I support *slightly* stricter gun laws. Edit: by stricter I mean background checks at gun shows and the like, not weapon bans, caps on magazine capacity etc.

Nick Layon

I support much stricter gun laws. I prefer licensed rental houses, only stocked with a limited number of rifles and shotguns.  And people can only rent one or two at a time, just for hunting.  I'm okay with also using guns at gun ranges.  If any guns go missing, the rental house/gun ranges are held responsible.  I'll never own a gun, and I see guns being used to do horrible things very quickly, which are difficult to contain, so I prefer much less of them out there. I personally have had nightmares of being held at gunpoint, and I've never been in that situation.  If someone had a knife, I might be able to run, but I don't know what I'd do if someone pointed a gun at me.

Scott Danzig

I support stricter gun laws. I'm probably somewhere between "slightly stricter" and "much stricter". Having said that, I think laws are not the main issue. The main issue, and it's one that's harder to fix, is the cultural view of guns and gun ownership in the US. I would hope that as a society, Americans move to view guns with tremendously more suspicion and respect. The mother of the Newtown killer was a gun enthusiast. I don't wish to make it illegal for people like her to own guns, but I wish for a society where she just wouldn't want to - it would be seen as extremely weird and unusual. And if she had, she wouldn't own assault rifles (that's one area where the law might step in). And if she had, she would hold guns in such reverence that she's never, ever, leave one unattended, unlocked and available for even her own children to get hold of.

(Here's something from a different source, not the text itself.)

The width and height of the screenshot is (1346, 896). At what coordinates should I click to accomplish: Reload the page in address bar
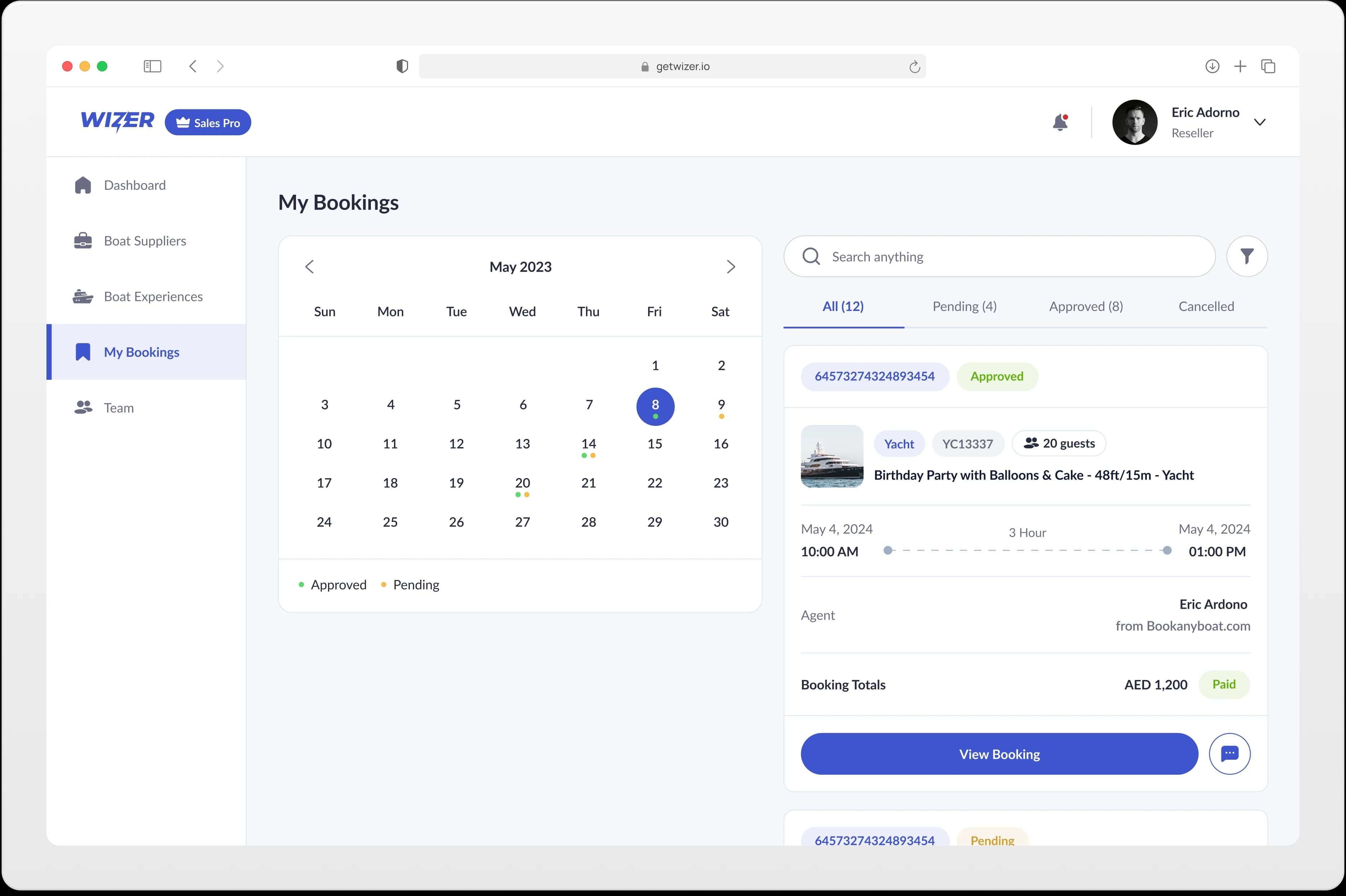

I hope that people wouldn't think it's reasonable to buy a gun to their 12-year-old or 16-year-old child. The law may set a minimum age, but it's better to just see this not being a preferable option in people's minds. I don't know how to bring about cultural change. Laws are usually counterproductive in that respect. It likely has to so with education, first and foremost. (On mobile. Sorry, not sure how to edit the Wiki).

Alon Amit

I am for strict gun control. But I don't know how the US can get to that destination from where it currently is. I live in the UK. In the UK, the typical individual does not own or carry firearms. There is strict regulation and I support it.  The police do not routinely carry firearms.   Other than in airports, we never see weapons outside television shows. And while British people are just as likely to get angry or try to harm others. This usually ends with bad language, fisticuffs or pointy sticks. Consequently the murder rate is much lower.  Illegal firearms are rarely used, and when they are, it is for gang on gang violence.  We don't have those news stories about disaffected young men going on a killing spree. I always feel safe. I don't fear home invasions. I can walk at night. I have never feared for my life.   I do not believe my liberty has been curtailed.   I feel less safe in the US. There are places I would not go. When I see a gun in a police officer's belt, I see that as worrying. But, it's not my place to tell the US how to run itself.   If I lived in a country where everyone else has a gun, I might want one too. And if I were a US politician, I don't know how you convince the electorate that giving up guns would be in their best interests.

Glyn Williams

The Top Writers I can think of that are active in the topics of Gun Control: , , and myself. Other top writers I see often in the subject which may differ from several I have already seen a2a. That is a sort of population bias which should be avoided. The three of us have had done much more in the topic of gun control so I would suggest you start by reading the answers there.

Jon Davis

I'm opposed to gun control laws for the same reason I'm opposed to the war on drugs, it's a failed policy that does not work to prevent crime, it just wastes billions of dollars in enforcement while empowering the criminal element with dangerous black market commodities. Making guns harder to get will eliminate shooting crimes in much the same way that making meth illegal has gotten it off our streets.